Xbox Series X will support audio ray tracing and resuming games after a reboot

Laurent Giret

After Microsoft kicked off this week by sharing a lot of new information about the Xbox Series X, the Xbox team has following up today in Larry Hryb’s Major Nelson Radio podcast (via The Verge). In this latest episode, Major Nelson invited Jason Ronald, Partner Director of Program Management, to share more details about the next-gen Xbox.

Hryb and Ronald specifically discussed the Xbox Series X’s new Quick Resume feature, which will be able to keep multiple games in a suspended state that will be ready when you want to pick up where you left off. What we learned today is that this Quick Resume feature will actually work even after a console reboot. “I had to reboot because I had a system update, and then I went back to the game and went right back to it,” explained Hryb in the discussion.

Another new feature that Ronald talked about today is “audio ray tracing.” We already know that Xbox Series X will support hardware-accelerated ray-tracing to improve light rendering in games, but this new audio technology may be Microsoft’s answer to the “3D audio” technology that Sony teased for the PlayStation 5. The company may share more details next month at the Game Developers Conference, with one of the sessions mentioning “the relationship to dedicated hardware-acceleration on newer generation Xbox consoles.”
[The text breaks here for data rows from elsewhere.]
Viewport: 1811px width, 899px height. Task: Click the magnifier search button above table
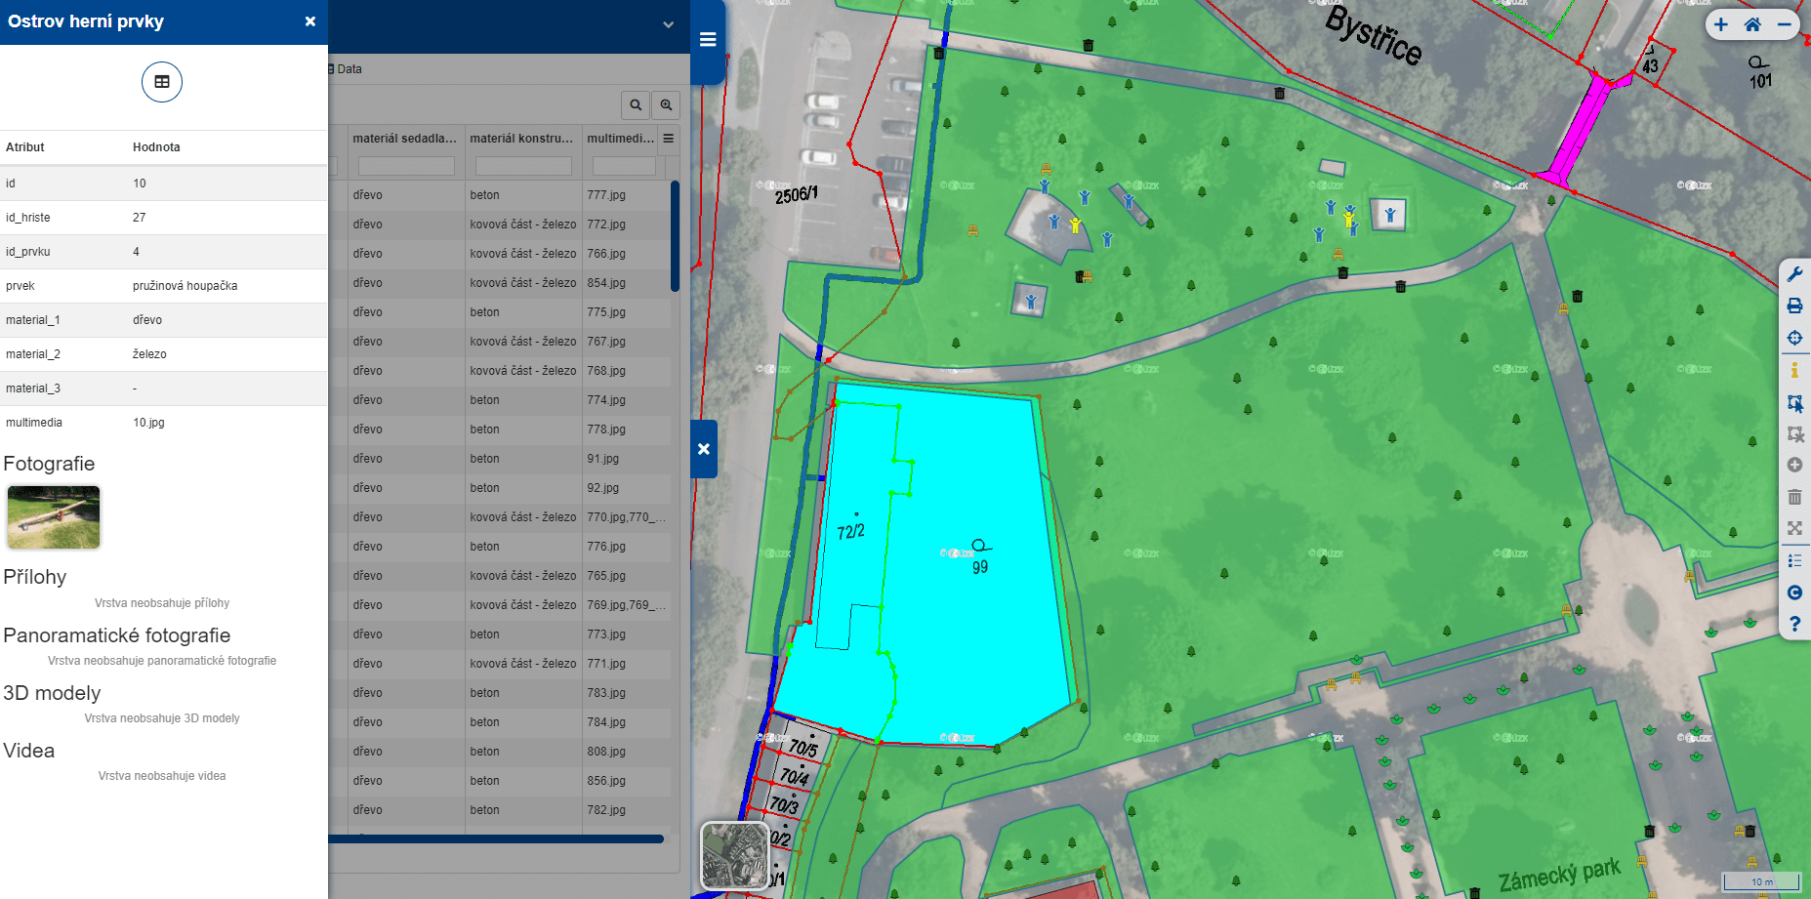[636, 105]
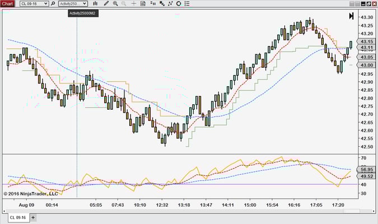
Task: Click the 43.15 current price marker
Action: 367,41
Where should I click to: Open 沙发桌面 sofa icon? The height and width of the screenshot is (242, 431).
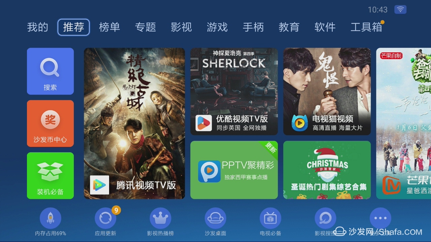[x=215, y=218]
Between the hardware-accelerated ray tracing, the support for up to 120 FPS, and new features like Quick Resume and Dynamic Latency Input, Xbox Series X promises to be the true generational leap that Xbox fans have been waiting for. We’ll likely get more information about the new console in the coming weeks, and it’s really strange to see Sony stay mum about the PS5 while Microsoft is obviously being very confident about its next-gen console.